# V. M. Gorbachuk

Search this author in Google Scholar

### On approximation of solutions of operator-differential equations with their entire solutions of exponential type

Methods Funct. Anal. Topology **22** (2016), no. 3, 245-255

We consider an equation of the form $y'(t) + Ay(t) = 0, \ t \in [0, \infty)$, where $A$ is a nonnegative self-adjoint operator in a Hilbert space. We give direct and inverse theorems on approximation of solutions of this equation with its entire solutions of exponential type. This establishes a one-to-one correspondence between the order of convergence to $0$ of the best approximation of a solution and its smoothness degree. The results are illustrated with an example, where the operator $A$ is generated by a second order elliptic differential expression in the space $L_{2}(\Omega)$ (the domain $\Omega \subset \mathbb{R}^{n}$ is bounded with smooth boundary) and a certain boundary condition.
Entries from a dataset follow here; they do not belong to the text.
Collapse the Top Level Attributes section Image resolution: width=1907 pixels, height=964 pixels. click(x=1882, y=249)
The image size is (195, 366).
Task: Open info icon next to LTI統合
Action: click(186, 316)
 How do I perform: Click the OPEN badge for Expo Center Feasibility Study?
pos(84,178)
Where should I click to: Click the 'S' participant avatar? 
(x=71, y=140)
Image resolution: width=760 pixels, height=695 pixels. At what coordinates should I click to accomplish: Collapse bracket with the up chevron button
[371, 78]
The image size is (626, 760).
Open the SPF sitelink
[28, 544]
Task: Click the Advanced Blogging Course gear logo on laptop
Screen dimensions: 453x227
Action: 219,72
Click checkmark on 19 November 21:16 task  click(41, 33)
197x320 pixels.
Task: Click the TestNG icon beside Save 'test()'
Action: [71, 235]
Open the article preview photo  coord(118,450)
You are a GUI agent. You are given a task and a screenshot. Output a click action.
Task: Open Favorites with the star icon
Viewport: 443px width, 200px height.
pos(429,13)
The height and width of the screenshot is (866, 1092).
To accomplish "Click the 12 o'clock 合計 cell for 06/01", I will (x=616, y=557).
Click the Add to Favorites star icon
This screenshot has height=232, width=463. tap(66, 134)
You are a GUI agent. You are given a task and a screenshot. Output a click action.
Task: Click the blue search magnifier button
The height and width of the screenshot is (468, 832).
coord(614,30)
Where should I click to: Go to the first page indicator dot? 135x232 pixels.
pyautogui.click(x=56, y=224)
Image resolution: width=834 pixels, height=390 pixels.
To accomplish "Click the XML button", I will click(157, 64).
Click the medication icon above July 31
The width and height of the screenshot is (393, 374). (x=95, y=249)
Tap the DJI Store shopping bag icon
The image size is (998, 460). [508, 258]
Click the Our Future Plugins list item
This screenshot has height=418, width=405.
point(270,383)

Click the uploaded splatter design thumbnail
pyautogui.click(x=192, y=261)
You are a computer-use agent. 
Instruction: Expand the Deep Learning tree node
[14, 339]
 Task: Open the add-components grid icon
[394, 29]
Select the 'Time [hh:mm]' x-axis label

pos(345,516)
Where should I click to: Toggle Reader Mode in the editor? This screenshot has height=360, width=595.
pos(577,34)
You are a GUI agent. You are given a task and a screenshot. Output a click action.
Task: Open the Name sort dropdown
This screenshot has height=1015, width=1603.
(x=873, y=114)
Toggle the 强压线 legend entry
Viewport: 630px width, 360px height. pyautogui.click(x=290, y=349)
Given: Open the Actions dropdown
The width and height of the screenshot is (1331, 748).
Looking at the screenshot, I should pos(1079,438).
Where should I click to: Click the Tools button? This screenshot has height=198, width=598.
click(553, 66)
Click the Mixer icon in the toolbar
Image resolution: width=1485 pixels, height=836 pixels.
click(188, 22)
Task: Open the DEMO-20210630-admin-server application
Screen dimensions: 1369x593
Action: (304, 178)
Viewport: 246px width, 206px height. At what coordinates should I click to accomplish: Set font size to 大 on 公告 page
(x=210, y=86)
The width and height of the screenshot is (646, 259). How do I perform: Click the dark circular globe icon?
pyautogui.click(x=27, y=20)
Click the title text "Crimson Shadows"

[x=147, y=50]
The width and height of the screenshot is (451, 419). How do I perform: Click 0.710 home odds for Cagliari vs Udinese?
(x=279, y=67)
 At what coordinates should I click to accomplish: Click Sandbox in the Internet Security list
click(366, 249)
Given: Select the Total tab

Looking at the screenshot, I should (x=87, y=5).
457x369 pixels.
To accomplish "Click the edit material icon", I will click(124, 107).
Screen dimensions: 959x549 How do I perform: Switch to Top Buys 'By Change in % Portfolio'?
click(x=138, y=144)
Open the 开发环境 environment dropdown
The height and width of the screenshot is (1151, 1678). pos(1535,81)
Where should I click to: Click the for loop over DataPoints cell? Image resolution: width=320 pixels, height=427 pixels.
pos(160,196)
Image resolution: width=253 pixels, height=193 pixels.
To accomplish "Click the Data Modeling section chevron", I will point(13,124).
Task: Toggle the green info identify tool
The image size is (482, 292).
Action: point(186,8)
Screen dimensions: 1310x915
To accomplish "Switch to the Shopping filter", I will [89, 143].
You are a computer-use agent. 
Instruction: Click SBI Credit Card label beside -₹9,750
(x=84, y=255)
### On the structure of solutions of operator-differential equations on the whole real axis

Methods Funct. Anal. Topology **21** (2015), no. 2, 170–178

We consider differential equations of the form $\left(\frac{d^{2}}{dt^{2}} - B\right)^{m}y(t) = f(t)$, $m \in \mathbb{N}, \ t \in (-\infty, \infty)$, where $B$ is a positive operator in a Banach space $\mathfrak{B}, \ f(t)$ is a bounded continuous vector-valued function on $(-\infty, \infty)$ with values in $\mathfrak{B}$, and describe all their solutions. In the case, where $f(t) \equiv 0$, we prove that every solution of such an equation can be extended to an entire $\mathfrak{B}$-valued function for which the Phragmen-Lindel\"{o}f principle is fulfilled. It is also shown that there always exists a unique bounded on $\mathbb{R}^{1}$ solution, and if $f(t)$ is periodic or almost periodic, then this solution is the same as $f(t)$.

### On solutions of parabolic and elliptic type differential equations on $(-\infty, \infty)$ in a Banach space

Methods Funct. Anal. Topology **14** (2008), no. 2, 177-183

We show that every classical solution of a parabolic or elliptic type homogeneous differential equation on $(-\infty, \infty)$ in a Banach space may be extended to an entire vector-valued function. The description of all the solutions is given, and necessary and sufficient conditions for a solution to be continued to a finite order and finite type entire vector-valued function are presented.